A step by step guide to improve your cloud-native application performance, achieve the best Kubernetes utilization, and save up to 80% on cloud infrastructure using Magalix
Applications performance, Kubernetes cluster utilization, and cost efficiency are crucial for the success of your cloud-native technology. It is a challenge to bring the whole team on-board in this journey and keeping them agile. Engineering Teams and DevOps need to manage a lot of moving parts while figuring out a proper migration path to be cloud-native. They need to maintain legacy systems and redesign them to meet the best containerization and operational patterns.
Smart engineers proactively anticipate and tackle challenges that will slow their team down.
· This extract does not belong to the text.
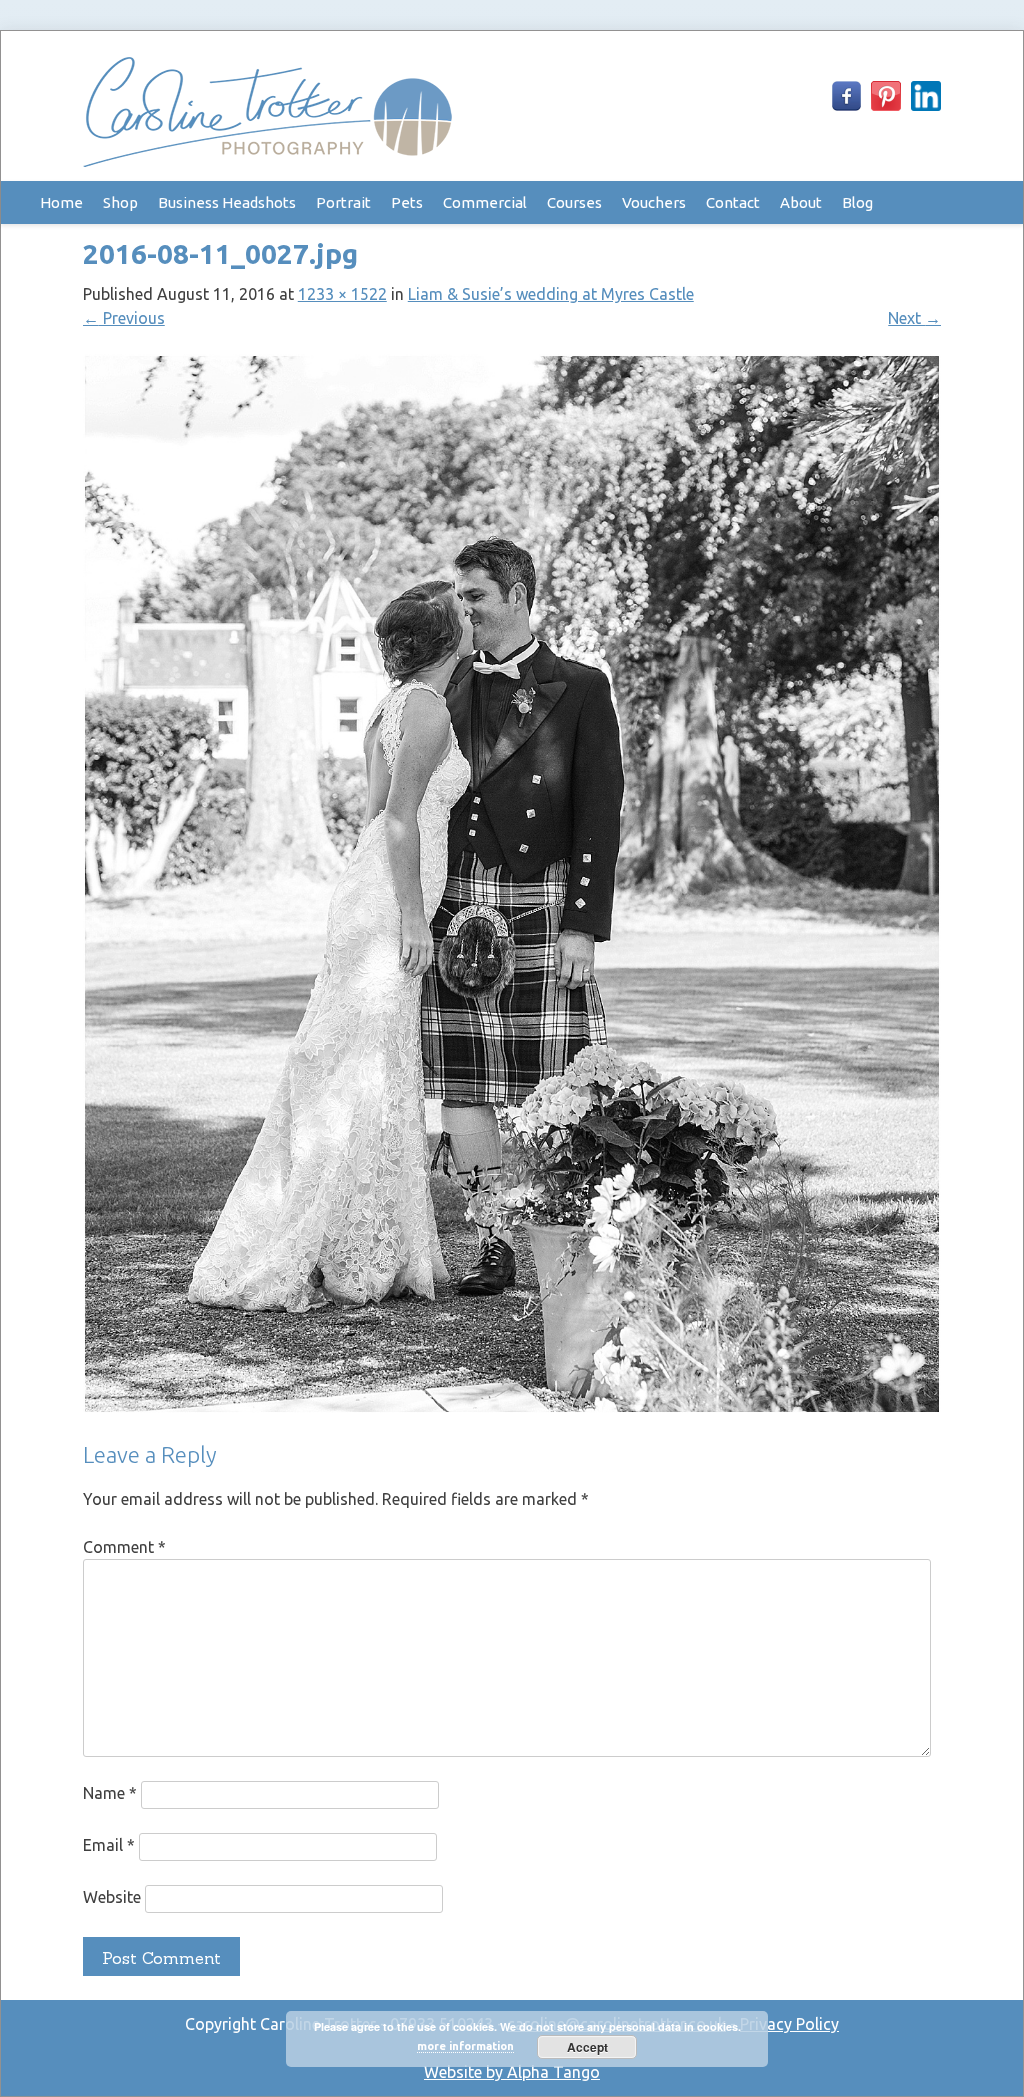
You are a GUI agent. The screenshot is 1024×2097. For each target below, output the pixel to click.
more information (465, 2046)
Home (61, 202)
Improving your users’ experience, enabling your team to have a reasonable control of Kubernetes cluster resources, and maximizing the return on investment of your company’s cloud infrastructure are crucial for your agility and success. This is a step-by-step guide to achieve these three goals in a very short time and effortlessly.
What Makes Teams Successful in Their Cloud-Native Journey
Companies that emphasize the importance of innovating their customer experience are quick to see the value of adopting the cloud-native development model.
According to IBM’s research on cloud-native adoption, below are the most important factors for the success of any team in their cloud-native journey:
- Flexibility and speed, which includes the flexibility to add features, and to scale resources up or down to meet users demands and achieve your SLA.
- Application performance, which covers users experience and the team’s ability to improve app quality, automating application tuning, and reduce dependencies.
- Working seamlessly and getting the most value out of the public cloud, which means that applications and teams can use feature rich platforms and public cloud products to achieve business goals in the shortest time possible and efficiently.
Achieving these goals with the current tools is hard and time-consuming. Teams need to learn about the fast-evolving cloud-native stack while innovating fast. Offloading some parts in the early days adopting cloud-native architecture is important for you and your team. You want to move fast on what really matters to your business and your team.
Magalix provides a cloud-native solution to monitor your application's performance, keep Kubernetes cluster utilization tuned to business needs and to get the most value out of your cloud provider. Magalix features are unlocked with a single command line. That command installs our agent. You will get in few minutes the full picture of your applications and Kubernetes cluster. Once your Kubernetes cluster is connected, you will get the following:
- Automatically tune your application performance and resources needs by adjusting allocated resources proactively and as needed.
- Detailed capacity analysis and the best ways to keep your team on top of their application’s performance and resources utilization.
- Detailed analysis of cluster nodes capacity and current cost model. You can save up to 80% of your current spending on Kubernetes clusters.
- Team oriented view of your Kubernetes cluster. You can invite the rest of your team to manage applications performance and infrastructure capacity together.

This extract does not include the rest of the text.